= Work required =
Would you retype all of these records exactly?

= Data shown =
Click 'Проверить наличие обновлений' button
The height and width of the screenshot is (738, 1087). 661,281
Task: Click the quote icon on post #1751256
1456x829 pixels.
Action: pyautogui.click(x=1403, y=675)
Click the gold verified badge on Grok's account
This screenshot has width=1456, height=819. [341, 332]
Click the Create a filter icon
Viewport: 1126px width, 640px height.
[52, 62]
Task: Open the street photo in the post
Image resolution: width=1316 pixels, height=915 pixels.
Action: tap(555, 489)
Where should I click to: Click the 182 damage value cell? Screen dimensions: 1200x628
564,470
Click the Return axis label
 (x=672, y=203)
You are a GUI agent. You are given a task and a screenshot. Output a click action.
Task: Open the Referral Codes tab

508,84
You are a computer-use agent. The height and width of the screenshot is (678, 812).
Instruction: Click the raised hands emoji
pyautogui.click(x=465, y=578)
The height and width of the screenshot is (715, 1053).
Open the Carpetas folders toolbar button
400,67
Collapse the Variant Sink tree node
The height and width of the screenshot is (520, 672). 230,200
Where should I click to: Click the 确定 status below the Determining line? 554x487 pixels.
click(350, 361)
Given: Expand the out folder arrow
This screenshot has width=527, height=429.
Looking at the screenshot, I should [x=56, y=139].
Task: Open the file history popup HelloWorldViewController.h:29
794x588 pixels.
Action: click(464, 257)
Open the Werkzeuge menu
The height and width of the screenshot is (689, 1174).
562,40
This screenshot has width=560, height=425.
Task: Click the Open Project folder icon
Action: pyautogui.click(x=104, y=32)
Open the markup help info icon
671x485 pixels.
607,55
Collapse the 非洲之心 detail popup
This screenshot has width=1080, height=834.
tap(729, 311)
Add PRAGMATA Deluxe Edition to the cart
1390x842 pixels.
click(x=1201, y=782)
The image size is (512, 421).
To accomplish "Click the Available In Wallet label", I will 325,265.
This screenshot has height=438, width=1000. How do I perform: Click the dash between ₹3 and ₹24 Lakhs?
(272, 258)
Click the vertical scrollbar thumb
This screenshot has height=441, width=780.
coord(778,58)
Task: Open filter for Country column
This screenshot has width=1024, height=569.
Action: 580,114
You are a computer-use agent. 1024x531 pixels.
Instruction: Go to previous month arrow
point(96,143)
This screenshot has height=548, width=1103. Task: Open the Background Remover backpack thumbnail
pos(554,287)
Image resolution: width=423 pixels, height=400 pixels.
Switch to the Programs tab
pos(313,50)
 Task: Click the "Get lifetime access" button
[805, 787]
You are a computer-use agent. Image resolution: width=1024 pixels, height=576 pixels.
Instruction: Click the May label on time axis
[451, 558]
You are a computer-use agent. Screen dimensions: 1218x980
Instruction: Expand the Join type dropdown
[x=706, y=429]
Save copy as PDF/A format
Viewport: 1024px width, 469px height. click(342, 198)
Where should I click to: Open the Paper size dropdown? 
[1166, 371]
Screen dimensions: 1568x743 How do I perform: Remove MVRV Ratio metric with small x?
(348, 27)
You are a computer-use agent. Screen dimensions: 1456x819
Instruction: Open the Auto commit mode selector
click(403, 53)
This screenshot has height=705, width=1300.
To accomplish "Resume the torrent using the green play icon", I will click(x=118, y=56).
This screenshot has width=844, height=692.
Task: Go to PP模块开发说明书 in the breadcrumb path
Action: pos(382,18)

= Answer to this task =
Click 'Проверить наличие обновлений' button
The height and width of the screenshot is (738, 1087). 661,281
Task: Click the quote icon on post #1751256
1456x829 pixels.
Action: pyautogui.click(x=1403, y=675)
Click the gold verified badge on Grok's account
This screenshot has width=1456, height=819. [341, 332]
Click the Create a filter icon
Viewport: 1126px width, 640px height.
[52, 62]
Task: Open the street photo in the post
Image resolution: width=1316 pixels, height=915 pixels.
Action: tap(555, 489)
Where should I click to: Click the 182 damage value cell? Screen dimensions: 1200x628
564,470
Click the Return axis label
 (x=672, y=203)
You are a GUI agent. You are given a task and a screenshot. Output a click action.
Task: Open the Referral Codes tab

508,84
You are a computer-use agent. The height and width of the screenshot is (678, 812).
Instruction: Click the raised hands emoji
pyautogui.click(x=465, y=578)
The height and width of the screenshot is (715, 1053).
Open the Carpetas folders toolbar button
400,67
Collapse the Variant Sink tree node
The height and width of the screenshot is (520, 672). 230,200
Where should I click to: Click the 确定 status below the Determining line? 554x487 pixels.
click(350, 361)
Given: Expand the out folder arrow
This screenshot has width=527, height=429.
Looking at the screenshot, I should [x=56, y=139].
Task: Open the file history popup HelloWorldViewController.h:29
794x588 pixels.
Action: click(464, 257)
Open the Werkzeuge menu
The height and width of the screenshot is (689, 1174).
562,40
This screenshot has width=560, height=425.
Task: Click the Open Project folder icon
Action: pyautogui.click(x=104, y=32)
Open the markup help info icon
671x485 pixels.
607,55
Collapse the 非洲之心 detail popup
This screenshot has width=1080, height=834.
tap(729, 311)
Add PRAGMATA Deluxe Edition to the cart
1390x842 pixels.
click(x=1201, y=782)
The image size is (512, 421).
To accomplish "Click the Available In Wallet label", I will 325,265.
This screenshot has height=438, width=1000. How do I perform: Click the dash between ₹3 and ₹24 Lakhs?
(272, 258)
Click the vertical scrollbar thumb
This screenshot has height=441, width=780.
coord(778,58)
Task: Open filter for Country column
This screenshot has width=1024, height=569.
Action: 580,114
You are a computer-use agent. 1024x531 pixels.
Instruction: Go to previous month arrow
point(96,143)
This screenshot has height=548, width=1103. Task: Open the Background Remover backpack thumbnail
pos(554,287)
Image resolution: width=423 pixels, height=400 pixels.
Switch to the Programs tab
pos(313,50)
 Task: Click the "Get lifetime access" button
[805, 787]
You are a computer-use agent. Image resolution: width=1024 pixels, height=576 pixels.
Instruction: Click the May label on time axis
[451, 558]
You are a computer-use agent. Screen dimensions: 1218x980
Instruction: Expand the Join type dropdown
[x=706, y=429]
Save copy as PDF/A format
Viewport: 1024px width, 469px height. click(342, 198)
Where should I click to: Open the Paper size dropdown? 
[1166, 371]
Screen dimensions: 1568x743 How do I perform: Remove MVRV Ratio metric with small x?
(348, 27)
You are a computer-use agent. Screen dimensions: 1456x819
Instruction: Open the Auto commit mode selector
click(403, 53)
This screenshot has height=705, width=1300.
To accomplish "Resume the torrent using the green play icon", I will click(x=118, y=56).
This screenshot has width=844, height=692.
Task: Go to PP模块开发说明书 in the breadcrumb path
Action: pos(382,18)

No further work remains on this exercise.